As a third reason for the oppression of sexuality Professor Fritz mentioned witch-hunting. In their witch mania decent people concluded that women who fornicate with men will whore with devils too. Whores became outlawed. Even today in many countries prostitution is illegal and where it is tolerated working girls have a bad reputation.

Witches in action

A divorce, possible with trickery for people belonging to the true Catholic Church, was an evil for early and fundamental Protestants. While Protestant princes had confiscated Catholic Church property with pleasure they now were bound to their wives in "unpleasure" till death do them part.

Schenk Philipp Albrecht von Limpurg
Schenk Philipp Albrecht von Limpurg (1648-1682) was known as a womanizer. Married to Dorothea Maria, born von Hohenlohe-Waldenburg, he was taken to court in 1676 about his relation with Sophia Dorothea von Limpurg-Speckfeld, born Wild- und Rheingräfin zu Daun. However, this was just a prelude or should I write foreplay to his situation in 1678 when, still being married to Dorothea Maria, he no longer just wanted to live but to legalize another relation this time with a commoner, Maria Barbara, geb. Gratianus.
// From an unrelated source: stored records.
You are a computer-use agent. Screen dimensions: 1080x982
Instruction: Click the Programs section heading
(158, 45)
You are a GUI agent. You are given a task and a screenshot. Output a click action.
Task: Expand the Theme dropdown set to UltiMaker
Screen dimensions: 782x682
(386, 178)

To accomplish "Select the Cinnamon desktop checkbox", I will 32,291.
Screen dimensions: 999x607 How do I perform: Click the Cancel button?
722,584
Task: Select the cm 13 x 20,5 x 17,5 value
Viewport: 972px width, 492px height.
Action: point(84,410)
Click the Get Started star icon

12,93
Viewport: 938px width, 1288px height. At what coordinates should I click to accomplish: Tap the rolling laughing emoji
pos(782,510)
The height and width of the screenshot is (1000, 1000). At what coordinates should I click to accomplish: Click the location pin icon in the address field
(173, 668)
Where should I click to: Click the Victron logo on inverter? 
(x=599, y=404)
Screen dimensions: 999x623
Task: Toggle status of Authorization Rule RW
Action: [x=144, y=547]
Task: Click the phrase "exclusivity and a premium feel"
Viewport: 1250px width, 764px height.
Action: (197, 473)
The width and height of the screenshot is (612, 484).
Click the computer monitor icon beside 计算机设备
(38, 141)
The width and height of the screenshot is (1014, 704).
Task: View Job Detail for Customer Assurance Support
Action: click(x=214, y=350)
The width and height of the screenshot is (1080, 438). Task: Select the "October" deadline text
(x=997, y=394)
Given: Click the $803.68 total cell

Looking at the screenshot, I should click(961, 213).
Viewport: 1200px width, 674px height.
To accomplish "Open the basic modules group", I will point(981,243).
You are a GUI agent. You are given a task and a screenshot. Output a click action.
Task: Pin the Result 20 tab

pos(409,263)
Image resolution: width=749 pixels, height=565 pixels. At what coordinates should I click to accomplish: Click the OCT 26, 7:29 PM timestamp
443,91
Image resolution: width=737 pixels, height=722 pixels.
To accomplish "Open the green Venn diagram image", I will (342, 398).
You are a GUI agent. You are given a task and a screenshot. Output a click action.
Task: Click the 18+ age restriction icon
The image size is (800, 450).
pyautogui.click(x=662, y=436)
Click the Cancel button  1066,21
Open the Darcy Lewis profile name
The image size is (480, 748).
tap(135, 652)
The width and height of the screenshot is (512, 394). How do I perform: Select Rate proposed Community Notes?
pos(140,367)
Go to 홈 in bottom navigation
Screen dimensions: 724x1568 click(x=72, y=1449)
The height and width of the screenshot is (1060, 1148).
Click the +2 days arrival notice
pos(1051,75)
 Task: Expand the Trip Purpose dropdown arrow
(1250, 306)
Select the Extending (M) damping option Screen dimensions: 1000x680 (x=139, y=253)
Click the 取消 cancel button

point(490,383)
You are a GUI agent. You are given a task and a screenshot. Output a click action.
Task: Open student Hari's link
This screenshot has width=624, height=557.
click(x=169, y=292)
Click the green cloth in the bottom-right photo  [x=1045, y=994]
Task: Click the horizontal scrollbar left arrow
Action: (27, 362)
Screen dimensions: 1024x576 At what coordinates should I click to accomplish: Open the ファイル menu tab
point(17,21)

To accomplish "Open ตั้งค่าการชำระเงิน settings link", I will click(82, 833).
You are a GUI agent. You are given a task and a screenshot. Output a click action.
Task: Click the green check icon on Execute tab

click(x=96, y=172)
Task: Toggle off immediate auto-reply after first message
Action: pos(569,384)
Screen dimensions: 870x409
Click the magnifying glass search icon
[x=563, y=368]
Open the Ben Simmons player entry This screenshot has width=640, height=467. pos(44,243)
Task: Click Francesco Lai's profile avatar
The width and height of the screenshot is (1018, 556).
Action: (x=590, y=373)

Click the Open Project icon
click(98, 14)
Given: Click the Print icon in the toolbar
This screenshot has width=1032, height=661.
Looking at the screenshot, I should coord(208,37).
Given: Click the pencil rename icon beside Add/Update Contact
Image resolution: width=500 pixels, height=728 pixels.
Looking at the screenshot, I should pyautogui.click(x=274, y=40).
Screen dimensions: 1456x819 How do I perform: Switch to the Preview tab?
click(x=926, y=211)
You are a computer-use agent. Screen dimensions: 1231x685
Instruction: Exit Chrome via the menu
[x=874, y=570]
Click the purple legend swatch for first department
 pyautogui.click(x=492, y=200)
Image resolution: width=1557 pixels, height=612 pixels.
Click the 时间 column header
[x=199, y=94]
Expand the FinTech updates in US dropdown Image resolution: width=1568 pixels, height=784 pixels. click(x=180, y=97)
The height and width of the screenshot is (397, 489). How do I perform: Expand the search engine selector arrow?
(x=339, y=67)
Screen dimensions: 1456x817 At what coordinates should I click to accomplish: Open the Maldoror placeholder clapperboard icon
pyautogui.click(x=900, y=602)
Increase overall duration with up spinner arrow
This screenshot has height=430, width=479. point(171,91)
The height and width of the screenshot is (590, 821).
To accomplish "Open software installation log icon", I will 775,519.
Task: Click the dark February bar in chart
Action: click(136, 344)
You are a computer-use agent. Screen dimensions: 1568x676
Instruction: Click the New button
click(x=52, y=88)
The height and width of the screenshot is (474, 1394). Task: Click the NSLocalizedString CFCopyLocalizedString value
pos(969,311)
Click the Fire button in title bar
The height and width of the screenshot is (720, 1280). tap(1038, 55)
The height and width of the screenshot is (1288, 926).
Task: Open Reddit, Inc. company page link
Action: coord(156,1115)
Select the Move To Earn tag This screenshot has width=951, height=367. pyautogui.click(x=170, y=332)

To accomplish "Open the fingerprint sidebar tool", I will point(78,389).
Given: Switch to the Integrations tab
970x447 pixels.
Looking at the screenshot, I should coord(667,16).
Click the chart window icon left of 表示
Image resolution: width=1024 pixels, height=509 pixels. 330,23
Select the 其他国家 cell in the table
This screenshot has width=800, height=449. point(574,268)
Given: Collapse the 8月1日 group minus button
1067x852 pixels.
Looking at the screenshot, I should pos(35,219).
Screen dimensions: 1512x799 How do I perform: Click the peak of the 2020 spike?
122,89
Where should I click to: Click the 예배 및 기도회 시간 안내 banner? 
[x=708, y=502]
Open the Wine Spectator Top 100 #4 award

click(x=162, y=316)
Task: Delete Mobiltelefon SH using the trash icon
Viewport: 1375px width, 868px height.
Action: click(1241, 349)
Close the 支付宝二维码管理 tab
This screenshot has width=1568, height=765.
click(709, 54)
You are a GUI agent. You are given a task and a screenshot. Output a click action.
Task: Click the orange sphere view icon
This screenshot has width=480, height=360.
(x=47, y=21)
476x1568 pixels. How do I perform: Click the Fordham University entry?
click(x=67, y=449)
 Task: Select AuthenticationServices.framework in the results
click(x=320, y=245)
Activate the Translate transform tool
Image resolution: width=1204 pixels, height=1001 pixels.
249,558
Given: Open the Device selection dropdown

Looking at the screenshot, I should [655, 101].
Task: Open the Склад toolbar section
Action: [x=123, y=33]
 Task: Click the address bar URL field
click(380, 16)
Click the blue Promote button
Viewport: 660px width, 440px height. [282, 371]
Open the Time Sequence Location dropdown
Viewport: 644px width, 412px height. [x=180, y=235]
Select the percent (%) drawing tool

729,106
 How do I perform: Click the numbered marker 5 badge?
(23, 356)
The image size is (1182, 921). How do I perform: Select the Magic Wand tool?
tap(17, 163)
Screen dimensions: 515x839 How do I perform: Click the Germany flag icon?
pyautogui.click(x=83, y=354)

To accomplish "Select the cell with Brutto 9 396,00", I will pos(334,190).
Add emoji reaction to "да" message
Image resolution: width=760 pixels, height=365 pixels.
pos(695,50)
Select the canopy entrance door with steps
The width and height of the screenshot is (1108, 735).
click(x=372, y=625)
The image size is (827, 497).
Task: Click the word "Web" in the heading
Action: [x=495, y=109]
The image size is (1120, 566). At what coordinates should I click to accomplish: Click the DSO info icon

Philipp Abrecht asked the University of Strasburg for help in his divorce proceeding.

In 1679 the theological and the law faculties furnished expert opinions presenting facti species (facts of the case) of the marriage between Titus (Philipp Albrecht) and Xantippe (Dorothea Maria). To make a long story short, for getting his divorce there was no other way for Philipp Albrecht than to convert to Catholicism. While doing so others gained kingdoms (Henry IV of France and Augustus II the Strong of Saxony) Philipp Abrecht only got a new wife and many problems. Even his brother Schenk Wilhelm Heinrich von Limpurg complained at the Corpus Evangelicorum of the permanent Reichstag (Imperial Diet) and at the imperial Reichshofrat (Aulic Concil) about his brother's repudiation of wife Dorothea Maria following the change of confession and Philipp Abrecht's endeavor to raise his new wife Maria Barbara to the ranks of nobility. All efforts of the freshly married husband however had been a waste of time when he died in 1682.

Professor Fritz presented other colorful testimonies about sexuality in the Middle Ages that ranged from impotence to super virility.

A landgrave was impotent with respect to his wife. So her family complained to the emperor. When the Kaiser took the husband to task the landgrave blamed his dick: Derselbig welle den beren nit stechen, er thue im gleich, wie er welle (It does not want to prick the bear and he, the landgrave, is doing alike just following its will). The emperor's verdict was surprising: Nun, nun ich kan sein schwanz nit mandieren (Well, well I cannot command his prick).

Ironically the other extreme was a well-known monk, Thomas Murner, who in 1506 had studied and finished his thesis in theology at Freiburg's university. Opposed to the Reformation and Martin Luther he wrote, among other texts, a book titled: Von dem großen Lutherischen Narren (About the big Lutheran fool). Back to the subject. Monk Murner once saw a girl in Straßburg and was capable of helping her catching the fleas between her legs eighteen times within a few hours (ihr innerhalb wenig stunden achzehen mal die flech zwischen den bainen helfen fehen).

Another clergyman, a capitular from Mainz, verspürt ein solliche unruhe in der bruech, das im der wadel in etlichen wochen weder tag oder nacht nicht mocht gebogen oder geschwecht werden (feels such an unrest in his breeches that neither by day nor by night his willie would bend or be weakened). For me this citation has nothing to do with sexuality but rather is an early description of priapisme.

After the talk I wondered who many of the people present had already decided to buy Gerhard Fritz's outcoming book?